Question for the group: Is now a good time to hop on high-yield bonds? Seems that with the equity uncertainty, and credit spreads being so high, this may be a good oppurtunity…thoughts?
High yield has been performing similar to equities. As it historically does. If you think there will be a rebound, either asset class is a good investment. If you think we will continue to plummet, then no opportunity.
My gut continues to say some of this stuff is priced way wrong. Had a talk with an old friend and WaMu manager yesterday and she said exactly what I’ve been thinking. Yes they are having defaults but they are selling a lot of this stuff, even in the current housing market, at a gain!! She also thought the govies could end up with a gain long term buying this “toxic crap”…although would probably squander it will. Looking at the prices on some of these securities it just doesn’t make sense to me, what is half the stuff gonna default and the property sold at a 100% loss? Maybe someone more quant-y than I has some thoughts or math to share.

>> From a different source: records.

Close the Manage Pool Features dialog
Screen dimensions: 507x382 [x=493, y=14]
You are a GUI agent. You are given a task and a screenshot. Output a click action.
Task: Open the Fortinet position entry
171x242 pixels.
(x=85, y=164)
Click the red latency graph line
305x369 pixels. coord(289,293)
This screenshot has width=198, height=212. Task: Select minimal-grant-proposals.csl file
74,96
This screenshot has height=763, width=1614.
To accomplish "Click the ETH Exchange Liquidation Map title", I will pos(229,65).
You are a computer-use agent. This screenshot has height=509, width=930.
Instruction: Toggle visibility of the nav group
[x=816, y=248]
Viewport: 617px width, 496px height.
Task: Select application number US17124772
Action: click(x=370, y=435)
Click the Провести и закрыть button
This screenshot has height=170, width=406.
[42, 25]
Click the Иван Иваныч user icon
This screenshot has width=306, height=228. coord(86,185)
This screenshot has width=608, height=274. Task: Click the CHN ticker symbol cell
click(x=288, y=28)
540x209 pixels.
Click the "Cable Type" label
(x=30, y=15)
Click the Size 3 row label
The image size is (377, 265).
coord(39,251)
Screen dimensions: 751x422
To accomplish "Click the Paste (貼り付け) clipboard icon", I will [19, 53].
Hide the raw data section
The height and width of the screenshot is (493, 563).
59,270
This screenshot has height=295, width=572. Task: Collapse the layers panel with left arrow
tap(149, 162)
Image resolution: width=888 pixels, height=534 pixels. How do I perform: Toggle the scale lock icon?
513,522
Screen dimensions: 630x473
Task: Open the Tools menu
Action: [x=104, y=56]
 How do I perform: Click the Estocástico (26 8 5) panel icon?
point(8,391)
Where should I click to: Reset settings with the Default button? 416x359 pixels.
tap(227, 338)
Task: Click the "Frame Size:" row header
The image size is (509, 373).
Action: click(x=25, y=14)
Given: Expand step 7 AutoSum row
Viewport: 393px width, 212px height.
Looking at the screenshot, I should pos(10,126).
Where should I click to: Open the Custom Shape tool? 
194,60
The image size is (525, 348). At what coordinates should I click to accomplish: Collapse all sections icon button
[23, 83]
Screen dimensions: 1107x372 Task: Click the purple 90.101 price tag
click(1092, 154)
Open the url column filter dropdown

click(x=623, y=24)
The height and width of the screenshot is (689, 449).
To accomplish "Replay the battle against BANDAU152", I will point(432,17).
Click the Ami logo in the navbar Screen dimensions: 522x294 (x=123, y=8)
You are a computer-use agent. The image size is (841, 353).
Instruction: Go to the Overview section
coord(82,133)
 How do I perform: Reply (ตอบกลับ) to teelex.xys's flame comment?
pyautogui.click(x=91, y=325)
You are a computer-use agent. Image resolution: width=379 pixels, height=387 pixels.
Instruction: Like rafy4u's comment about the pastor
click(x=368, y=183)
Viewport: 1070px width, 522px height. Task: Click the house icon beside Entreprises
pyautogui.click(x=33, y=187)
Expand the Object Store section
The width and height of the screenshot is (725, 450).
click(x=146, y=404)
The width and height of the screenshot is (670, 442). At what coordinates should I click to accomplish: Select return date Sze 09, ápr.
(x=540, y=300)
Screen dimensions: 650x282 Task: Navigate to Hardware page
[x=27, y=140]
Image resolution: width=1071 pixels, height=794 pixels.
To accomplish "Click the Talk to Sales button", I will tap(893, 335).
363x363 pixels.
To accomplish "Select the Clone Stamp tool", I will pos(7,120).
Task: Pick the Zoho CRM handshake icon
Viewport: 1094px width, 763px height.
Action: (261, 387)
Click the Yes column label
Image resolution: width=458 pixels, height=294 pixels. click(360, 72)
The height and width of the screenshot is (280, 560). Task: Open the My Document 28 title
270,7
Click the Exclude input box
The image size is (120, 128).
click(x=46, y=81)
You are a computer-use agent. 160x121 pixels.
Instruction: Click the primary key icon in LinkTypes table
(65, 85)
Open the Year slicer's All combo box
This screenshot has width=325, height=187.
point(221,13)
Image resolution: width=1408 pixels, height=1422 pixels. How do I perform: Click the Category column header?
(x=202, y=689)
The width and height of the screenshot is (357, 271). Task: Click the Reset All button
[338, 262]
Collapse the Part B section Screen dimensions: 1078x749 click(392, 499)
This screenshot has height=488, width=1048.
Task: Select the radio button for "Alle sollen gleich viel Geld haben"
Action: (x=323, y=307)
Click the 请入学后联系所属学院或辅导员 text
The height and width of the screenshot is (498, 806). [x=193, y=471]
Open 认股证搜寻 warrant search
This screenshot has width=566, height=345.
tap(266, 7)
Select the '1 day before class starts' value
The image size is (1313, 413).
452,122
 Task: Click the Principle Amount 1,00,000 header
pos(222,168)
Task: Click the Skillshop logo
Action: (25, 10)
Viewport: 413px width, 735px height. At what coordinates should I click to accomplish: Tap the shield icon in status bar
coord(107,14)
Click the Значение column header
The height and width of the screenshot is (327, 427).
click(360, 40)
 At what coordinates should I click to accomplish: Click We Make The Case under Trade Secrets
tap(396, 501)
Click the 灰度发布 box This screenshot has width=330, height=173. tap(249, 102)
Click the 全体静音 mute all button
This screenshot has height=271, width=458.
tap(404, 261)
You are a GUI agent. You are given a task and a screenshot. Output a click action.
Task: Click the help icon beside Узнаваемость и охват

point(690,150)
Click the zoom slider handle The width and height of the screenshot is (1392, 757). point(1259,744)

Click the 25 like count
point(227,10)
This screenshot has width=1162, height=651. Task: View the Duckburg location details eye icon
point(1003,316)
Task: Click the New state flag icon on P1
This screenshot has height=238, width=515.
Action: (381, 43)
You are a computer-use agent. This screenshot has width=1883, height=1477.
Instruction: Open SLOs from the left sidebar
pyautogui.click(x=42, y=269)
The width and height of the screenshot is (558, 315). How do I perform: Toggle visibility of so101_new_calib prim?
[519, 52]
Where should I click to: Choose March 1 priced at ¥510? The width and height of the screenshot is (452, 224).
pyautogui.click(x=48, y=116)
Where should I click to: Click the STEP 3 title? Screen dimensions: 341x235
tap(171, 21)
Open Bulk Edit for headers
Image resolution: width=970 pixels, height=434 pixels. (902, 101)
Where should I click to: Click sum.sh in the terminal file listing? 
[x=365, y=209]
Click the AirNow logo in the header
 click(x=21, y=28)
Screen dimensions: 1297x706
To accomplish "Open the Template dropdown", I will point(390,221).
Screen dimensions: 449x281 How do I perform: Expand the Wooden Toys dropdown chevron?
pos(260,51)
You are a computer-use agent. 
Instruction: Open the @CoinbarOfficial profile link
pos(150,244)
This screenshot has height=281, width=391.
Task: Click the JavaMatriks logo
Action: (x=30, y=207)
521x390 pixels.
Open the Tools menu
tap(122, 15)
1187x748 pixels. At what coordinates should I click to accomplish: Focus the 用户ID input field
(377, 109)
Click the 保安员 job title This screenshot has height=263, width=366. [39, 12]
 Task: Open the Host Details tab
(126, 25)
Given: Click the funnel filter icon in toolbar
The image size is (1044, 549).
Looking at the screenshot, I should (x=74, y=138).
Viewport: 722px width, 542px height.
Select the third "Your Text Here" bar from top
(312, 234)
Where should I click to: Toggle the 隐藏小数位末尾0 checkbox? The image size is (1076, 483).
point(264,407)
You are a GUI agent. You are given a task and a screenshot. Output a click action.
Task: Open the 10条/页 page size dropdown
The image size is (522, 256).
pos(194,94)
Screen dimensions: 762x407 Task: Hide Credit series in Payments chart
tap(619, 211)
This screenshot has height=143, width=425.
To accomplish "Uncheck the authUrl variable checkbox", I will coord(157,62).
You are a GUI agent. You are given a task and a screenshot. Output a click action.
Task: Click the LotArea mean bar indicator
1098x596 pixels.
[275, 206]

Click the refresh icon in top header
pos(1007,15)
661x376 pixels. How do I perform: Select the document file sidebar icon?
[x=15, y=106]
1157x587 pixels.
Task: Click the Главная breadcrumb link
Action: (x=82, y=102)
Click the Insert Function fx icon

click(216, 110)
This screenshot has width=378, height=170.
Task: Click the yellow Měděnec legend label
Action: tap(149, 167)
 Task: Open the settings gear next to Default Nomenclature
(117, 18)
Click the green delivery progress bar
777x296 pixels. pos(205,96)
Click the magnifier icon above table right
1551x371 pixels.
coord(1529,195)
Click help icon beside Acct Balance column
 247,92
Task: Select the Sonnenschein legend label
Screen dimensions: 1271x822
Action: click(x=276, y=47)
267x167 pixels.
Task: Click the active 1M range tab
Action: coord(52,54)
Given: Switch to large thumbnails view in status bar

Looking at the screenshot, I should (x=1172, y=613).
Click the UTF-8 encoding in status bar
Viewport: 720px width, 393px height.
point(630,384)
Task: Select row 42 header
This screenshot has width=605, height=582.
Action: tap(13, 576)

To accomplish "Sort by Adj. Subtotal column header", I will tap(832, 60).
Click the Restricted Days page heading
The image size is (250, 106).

I think there are plenty of opportunities in that arena. Or not even high yield for that matter but just corporates. Spreads are at all time highs, if you can snatch up some companies that you feel will weather the storm(and there are plenty nonfinancials that can/have survived downturns) then I think you can grab a nice yield…with that said, right now, who knows…
It really depends on the security. Many HY bonds issued over the last few years were extremely covenant light. What this means is that there is nothing to trip an event of default, which allows the company to chug along while burning through cash to the bitter end. At this point, there will be nothing left to recover. So in these cases HY Bonds should be viewed in effect as equity…and we all know what happens to equity holder when a company goes belly up.
I have been looking at some HY close end funds that holds corp bonds. Some are selling at more than 20% discount of NAV, which is already priced at all time spread. Assume 0.4 recovery rate, the discount will provide extra downside protection of 40% of portfolio default. I’m buying for my 401K.
I think your 40 recovery will be high. Adjust that lower. Lots of loans on the books this time around which should handicap recoveries. My guess is 25 is probably a more reasonable expectation. Just my gut.